_PROBLEM TO SOLVE_. Lines with "EXPRESS" in the entries below: count them and reply with the number alone.

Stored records

***

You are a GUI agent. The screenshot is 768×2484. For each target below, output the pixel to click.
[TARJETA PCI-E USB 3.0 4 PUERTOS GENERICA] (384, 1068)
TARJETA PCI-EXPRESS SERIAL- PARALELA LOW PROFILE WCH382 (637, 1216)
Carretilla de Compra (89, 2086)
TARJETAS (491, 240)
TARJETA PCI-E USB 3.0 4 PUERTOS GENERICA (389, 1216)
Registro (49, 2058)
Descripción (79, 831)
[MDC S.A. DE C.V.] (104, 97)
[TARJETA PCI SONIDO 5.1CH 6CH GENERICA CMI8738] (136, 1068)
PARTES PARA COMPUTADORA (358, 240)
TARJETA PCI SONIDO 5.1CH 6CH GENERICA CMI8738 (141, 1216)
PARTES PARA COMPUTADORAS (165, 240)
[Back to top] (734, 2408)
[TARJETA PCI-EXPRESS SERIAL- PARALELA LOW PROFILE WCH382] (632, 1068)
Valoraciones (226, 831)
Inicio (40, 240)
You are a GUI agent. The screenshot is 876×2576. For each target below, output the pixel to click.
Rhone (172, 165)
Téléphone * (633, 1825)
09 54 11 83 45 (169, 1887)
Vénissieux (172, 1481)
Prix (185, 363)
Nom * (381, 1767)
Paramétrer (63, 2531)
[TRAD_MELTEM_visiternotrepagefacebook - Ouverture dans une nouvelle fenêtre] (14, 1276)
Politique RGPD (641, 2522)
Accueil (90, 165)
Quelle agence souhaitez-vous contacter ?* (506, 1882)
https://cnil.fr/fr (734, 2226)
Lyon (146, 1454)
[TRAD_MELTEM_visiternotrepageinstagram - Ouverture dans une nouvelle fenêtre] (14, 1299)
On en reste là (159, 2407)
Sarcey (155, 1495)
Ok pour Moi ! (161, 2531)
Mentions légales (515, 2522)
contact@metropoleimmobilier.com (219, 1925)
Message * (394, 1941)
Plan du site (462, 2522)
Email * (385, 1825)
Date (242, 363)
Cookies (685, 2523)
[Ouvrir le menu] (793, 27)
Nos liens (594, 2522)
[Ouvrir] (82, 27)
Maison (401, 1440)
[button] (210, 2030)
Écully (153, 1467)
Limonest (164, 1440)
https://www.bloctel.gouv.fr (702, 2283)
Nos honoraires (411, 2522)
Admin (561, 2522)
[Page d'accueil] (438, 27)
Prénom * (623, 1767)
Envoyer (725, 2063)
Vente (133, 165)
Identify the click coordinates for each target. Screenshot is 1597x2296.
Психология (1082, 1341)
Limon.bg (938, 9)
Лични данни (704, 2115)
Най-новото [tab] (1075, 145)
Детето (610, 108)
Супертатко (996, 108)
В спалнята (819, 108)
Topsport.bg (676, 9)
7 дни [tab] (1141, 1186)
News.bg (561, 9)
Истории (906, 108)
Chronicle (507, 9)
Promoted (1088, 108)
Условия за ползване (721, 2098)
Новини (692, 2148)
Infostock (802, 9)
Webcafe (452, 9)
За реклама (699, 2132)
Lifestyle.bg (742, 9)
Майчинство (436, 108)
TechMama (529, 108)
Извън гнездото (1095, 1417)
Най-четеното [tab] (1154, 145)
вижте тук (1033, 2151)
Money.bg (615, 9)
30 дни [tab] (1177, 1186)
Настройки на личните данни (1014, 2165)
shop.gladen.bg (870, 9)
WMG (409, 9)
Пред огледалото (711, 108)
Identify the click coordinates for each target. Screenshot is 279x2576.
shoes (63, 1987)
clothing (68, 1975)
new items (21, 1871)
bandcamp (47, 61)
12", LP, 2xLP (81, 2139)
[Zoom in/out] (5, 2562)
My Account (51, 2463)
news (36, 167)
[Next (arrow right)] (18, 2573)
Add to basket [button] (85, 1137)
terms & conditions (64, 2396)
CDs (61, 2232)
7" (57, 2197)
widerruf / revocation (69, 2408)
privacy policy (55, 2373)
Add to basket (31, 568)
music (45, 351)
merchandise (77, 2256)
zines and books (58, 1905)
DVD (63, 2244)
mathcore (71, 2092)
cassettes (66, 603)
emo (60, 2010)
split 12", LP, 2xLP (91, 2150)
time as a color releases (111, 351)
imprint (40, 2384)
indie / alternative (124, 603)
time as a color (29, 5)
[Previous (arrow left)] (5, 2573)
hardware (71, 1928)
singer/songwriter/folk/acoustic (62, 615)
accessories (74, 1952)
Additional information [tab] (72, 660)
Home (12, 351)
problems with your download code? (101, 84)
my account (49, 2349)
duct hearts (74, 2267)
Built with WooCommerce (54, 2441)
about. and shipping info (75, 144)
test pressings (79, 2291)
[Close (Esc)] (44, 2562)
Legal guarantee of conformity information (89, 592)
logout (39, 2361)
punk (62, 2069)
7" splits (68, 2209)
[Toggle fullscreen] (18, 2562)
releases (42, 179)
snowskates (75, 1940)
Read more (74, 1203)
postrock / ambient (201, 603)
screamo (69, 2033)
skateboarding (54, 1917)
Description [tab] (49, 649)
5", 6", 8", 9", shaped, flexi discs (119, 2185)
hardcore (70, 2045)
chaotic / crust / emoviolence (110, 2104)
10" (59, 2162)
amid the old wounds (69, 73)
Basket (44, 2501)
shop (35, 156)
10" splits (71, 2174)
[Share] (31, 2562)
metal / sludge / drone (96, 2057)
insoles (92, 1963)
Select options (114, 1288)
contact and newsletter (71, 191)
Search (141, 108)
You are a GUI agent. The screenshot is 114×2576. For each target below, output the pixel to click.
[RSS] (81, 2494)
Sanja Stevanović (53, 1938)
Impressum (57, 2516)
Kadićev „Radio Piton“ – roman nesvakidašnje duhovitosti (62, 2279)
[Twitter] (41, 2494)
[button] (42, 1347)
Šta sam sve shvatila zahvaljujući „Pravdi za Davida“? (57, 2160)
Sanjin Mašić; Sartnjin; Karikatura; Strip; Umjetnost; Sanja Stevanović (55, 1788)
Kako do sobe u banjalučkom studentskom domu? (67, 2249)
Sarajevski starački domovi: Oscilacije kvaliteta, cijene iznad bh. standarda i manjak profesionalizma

***

_ANSWER SPACE_. 2